Insights into the ICO CRA investigation

Insights into the ICO CRA investigation

We share our insights to provide context to the ICOs recent CRA investigation.

1. Anti-competitive
Yesterday, 27 Oct 2020, the UK’s Information Commissioners Office (‘ICO’) pulled the plug on the practice of the 3 credit reference agencies (‘CRAs’ or ‘bureaux’) washing and selling data products enhanced using the personal information of millions of people without their consent [1].

A two-year investigation by the ICO into Experian, Equifax and TransUnion found they were using personal consumer data to enhance and enrich a variety of data products without the consumers knowledge. This is counter to General Data Protection Regulation (GDPR) which is enacted in UK law. The data was then sold to commercial organisations, political parties and charities; a clear violation of the reciprocity rules that govern the 3 CRAs. These data broking businesses were used by organisations to find new customers, identify the people most likely to be able to afford goods and services, and build profiles about people.

The motivation? Profit. Nothing wrong with that unless you are:

  • Anti-competitive by breaking the reciprocity rules and GDPR that govern the 3 CRAs to gain a competitive advantage over other vendors who cannot enrich their data sets with credit-based data
  • Exploitative of consumers by ignoring a lack of consent

2. A lack of data governance
When we think of credit bureaux, we think of credit scores. Credit scores are typically derived across credit active consumers (‘data owners’). They will have made, at some point in time, a credit application to a lender; defined as a ‘data controller’. As part of the application consumers will have shared either directly or indirectly, personal details, details of their salary and other incomes, savings, property values, cost of living and other expenses and other credit commitments. The consumer will have to consent to the lender sharing some of this information, to enriching their own data, with a CRA (the ‘data processor’), as part of the application. No consent, no loan. However, as the data owner the consumer has the right under GDPR to request, at any time, once the account has been closed, that the data controller deletes their data. On receiving such a request the data controller has to delete this data and request that the data processor(s) does as well.
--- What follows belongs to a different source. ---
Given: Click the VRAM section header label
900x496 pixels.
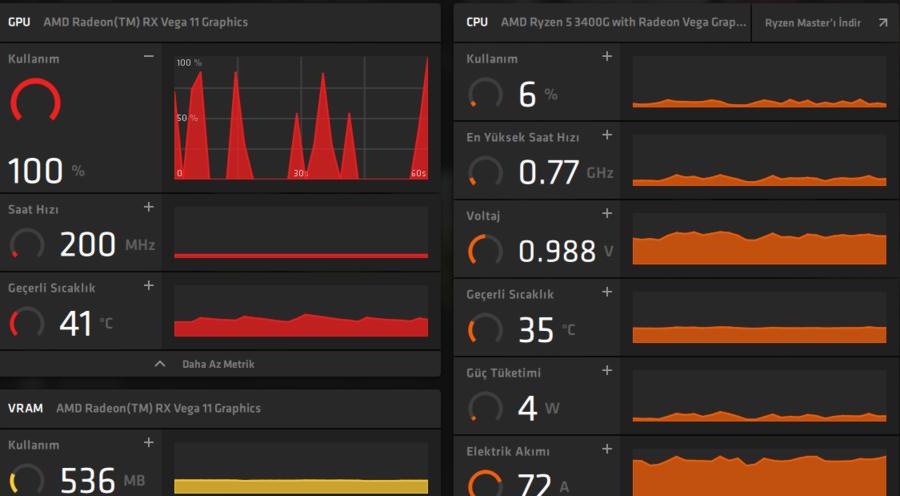Looking at the screenshot, I should 25,408.
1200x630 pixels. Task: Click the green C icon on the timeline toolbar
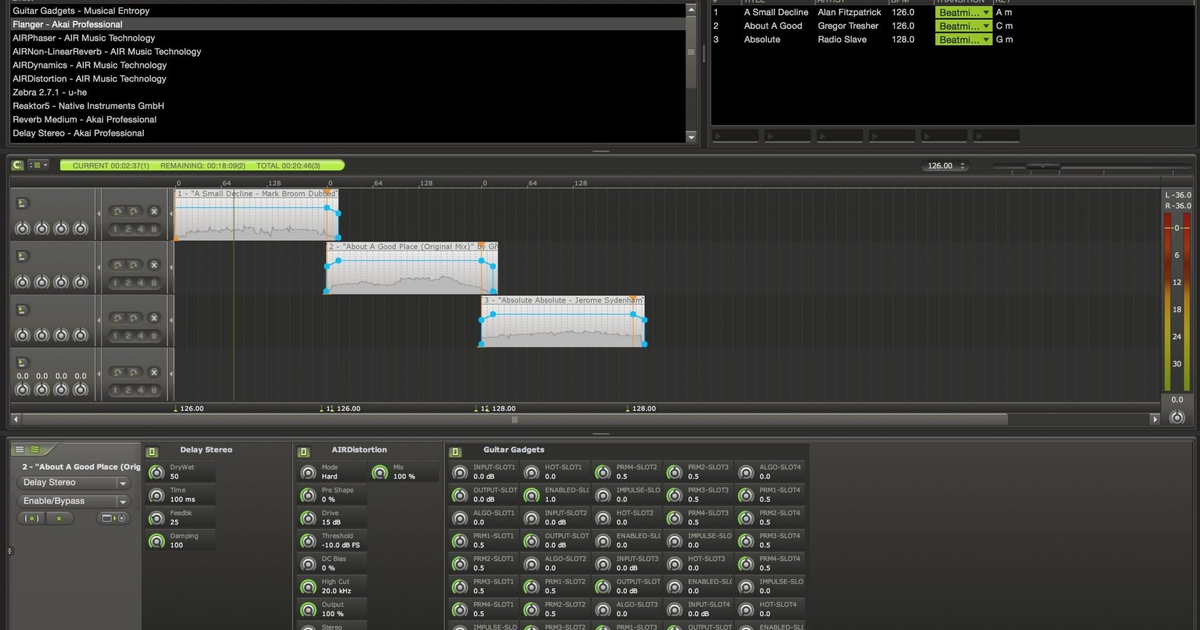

The bureaux typically have four data tiers. These closely follow the paid for data services that the bureaux provide:

  • Tier 1: The reciprocal sharing of data between closed user groups such as current account turnover (‘CATO’) between six clearing banks.
  • Tier 2: The reciprocal sharing of credit account data restricted to lenders making the same data type contributions to the bureau service as described above.
  • Tier 3: The non-reciprocal provision of data products derived from credit application data obtained from tiers 1 and 2 to others, not just lenders, who commit to undertaking some, but not credit application data, sharing. E.g. Debt purchasers accessing affordability scores and CATO scores in exchange for reporting on the account performance.
  • Tier 4: The non-reciprocal provision of data products derived from data sharing and open data initiatives (e.g. loyalty cards, insolvency service and land registry data) enriched with data obtained from tiers 1 to 3.

The ICOs investigation was focused on tier 4. The bureaux are, like alternative data vendors, modelling data from data sharing and open data initiatives. Unlike alternative data vendors they are training these models and enriching this data using consumer data obtained from tiers 1 to 3. This gives them a distinct commercial advantage but breaches the reciprocity rules that govern the 3 CRAs and so is clearly anti-competitive. What’s more this breaches GDPR as it is being done without the data owners’ consent and there is no way of removing the unconsented data from the derived data should a ‘delete my data’ request be received. The breaching of GDPR and reciprocity rules applies equally to tier 3 as it does to tier 4.

3. Possible next steps for the ICO?
We expect that the ICO will seek to fine Experian as it has still yet to fully satisfy the ICO that it has addressed the issue unlike TransUnion and Equifax. We would hope that the ICO extend their investigation of tier 4 CRA practices to tier 3 CRA practices. Finally, the ICO might investigate the governance of data derived from tier 1 and tier 2 in light of reciprocity rules. Whilst this may be welcomed by data controllers and consumers alike it is perhaps less likely to happen.

References
[1] ‘ICO takes enforcement action against Experian after data investigation’, Credit-Connect, 28 October 2020.